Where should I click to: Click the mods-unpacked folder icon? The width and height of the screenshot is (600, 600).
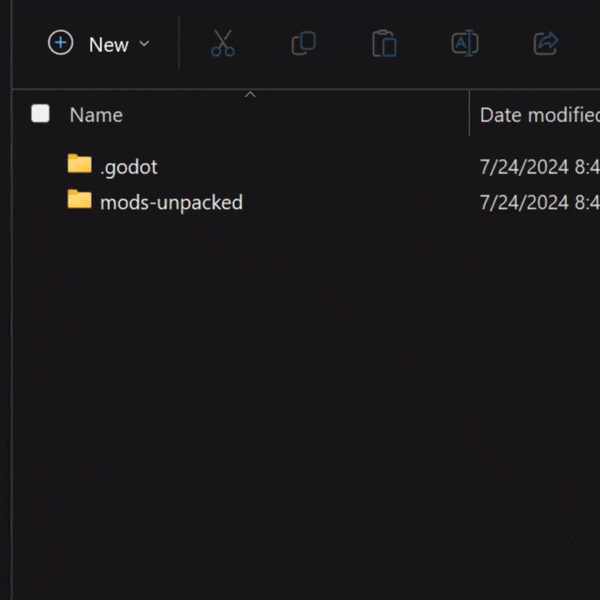tap(79, 200)
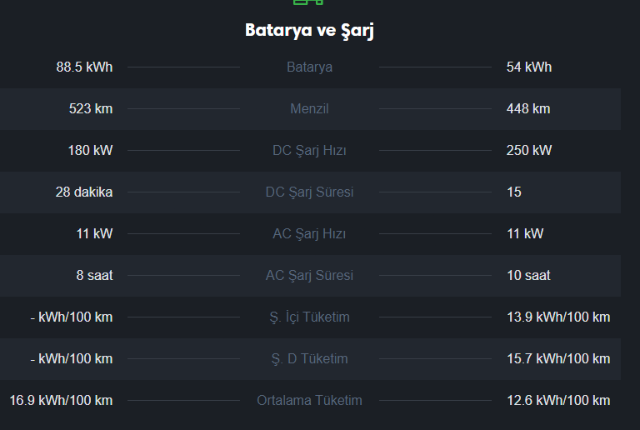Click the green battery icon above the heading

[309, 3]
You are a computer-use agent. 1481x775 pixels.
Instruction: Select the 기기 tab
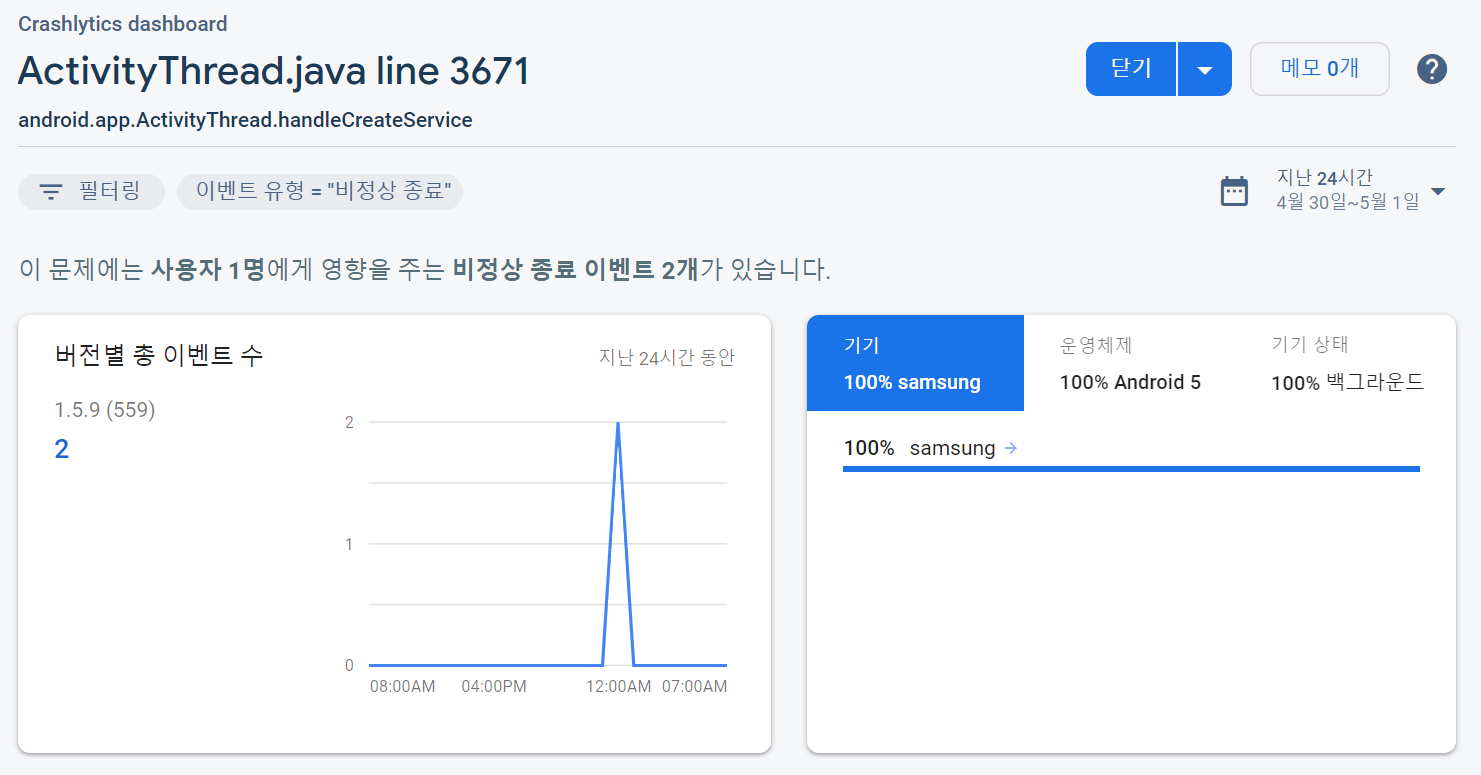pos(915,363)
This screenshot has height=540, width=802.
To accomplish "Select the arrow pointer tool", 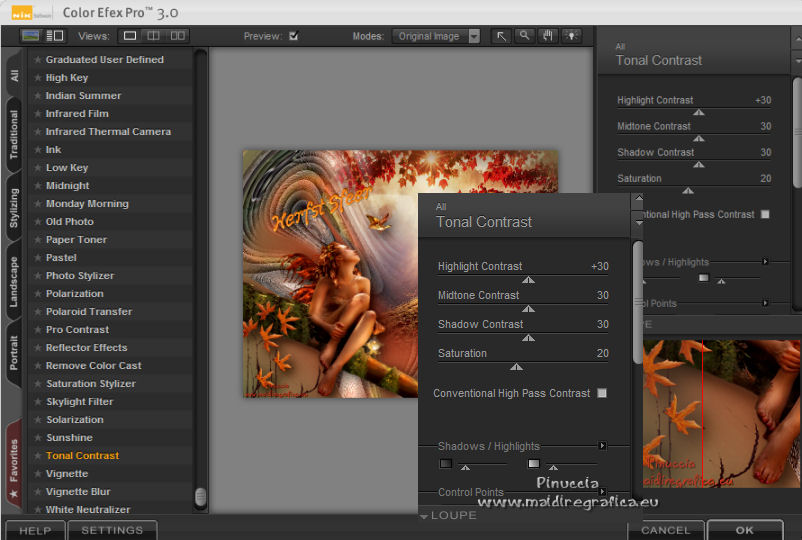I will (502, 36).
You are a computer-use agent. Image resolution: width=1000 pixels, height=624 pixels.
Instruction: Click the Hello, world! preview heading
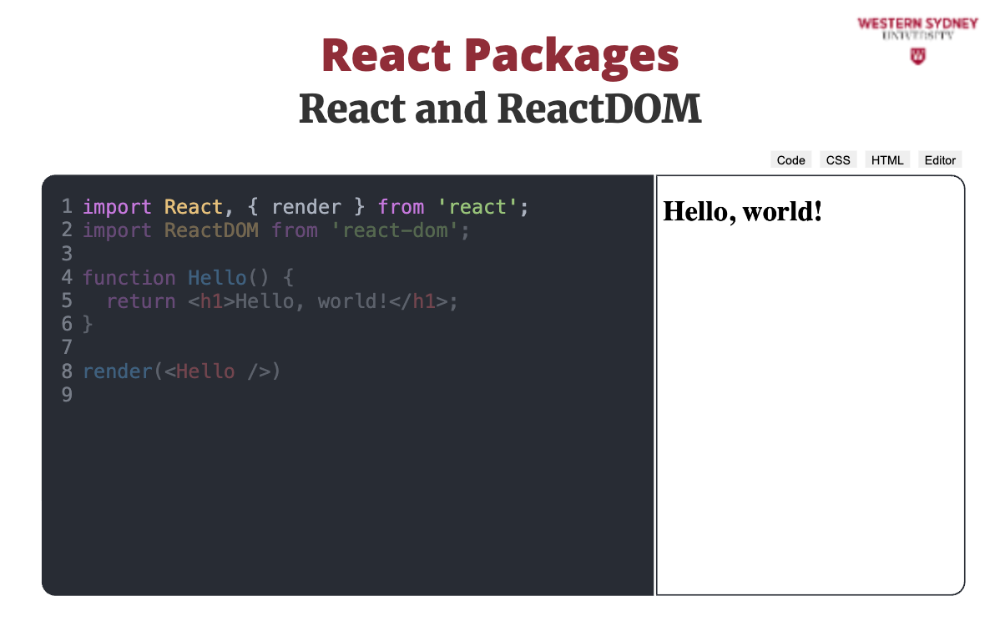[x=742, y=211]
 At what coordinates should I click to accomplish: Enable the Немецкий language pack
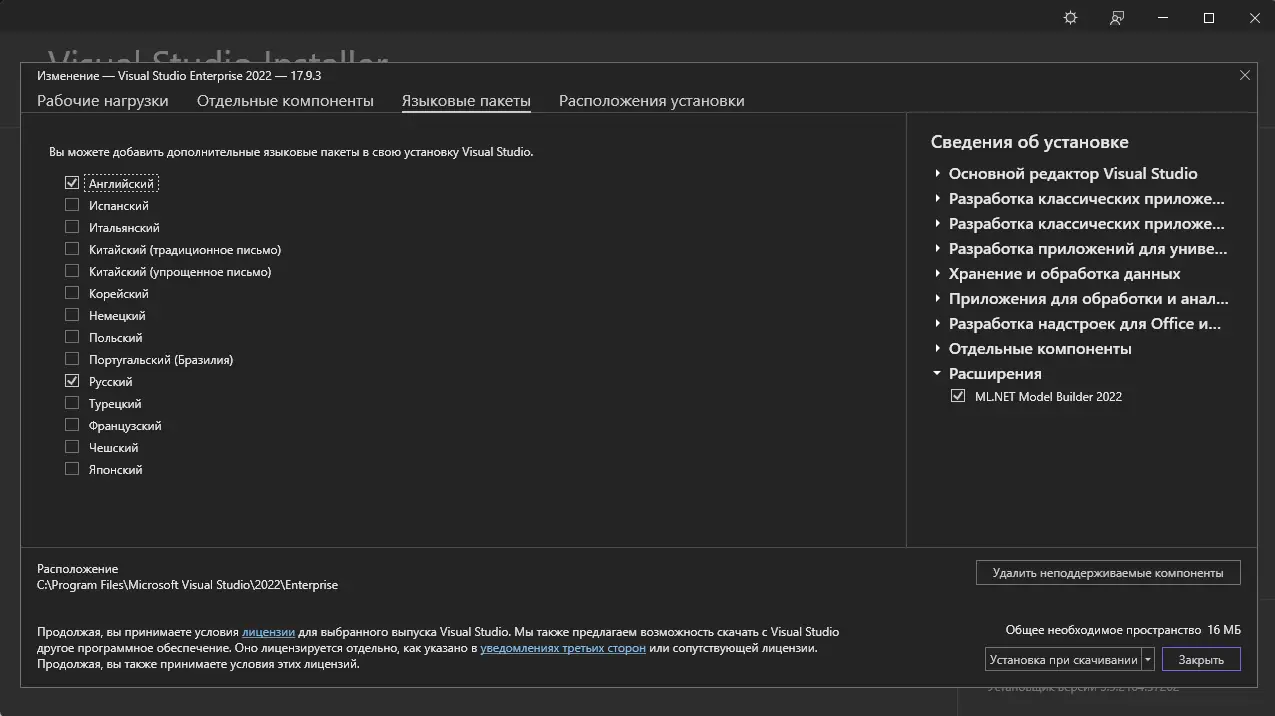[x=72, y=315]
***
## How to complete this task
Return each line above where the word "agent" shows up.

## Exercise result
You are a computer-use agent. 1481x775 pixels.
You are a computer-use agent. Image resolution: width=1000 pixels, height=624 pixels.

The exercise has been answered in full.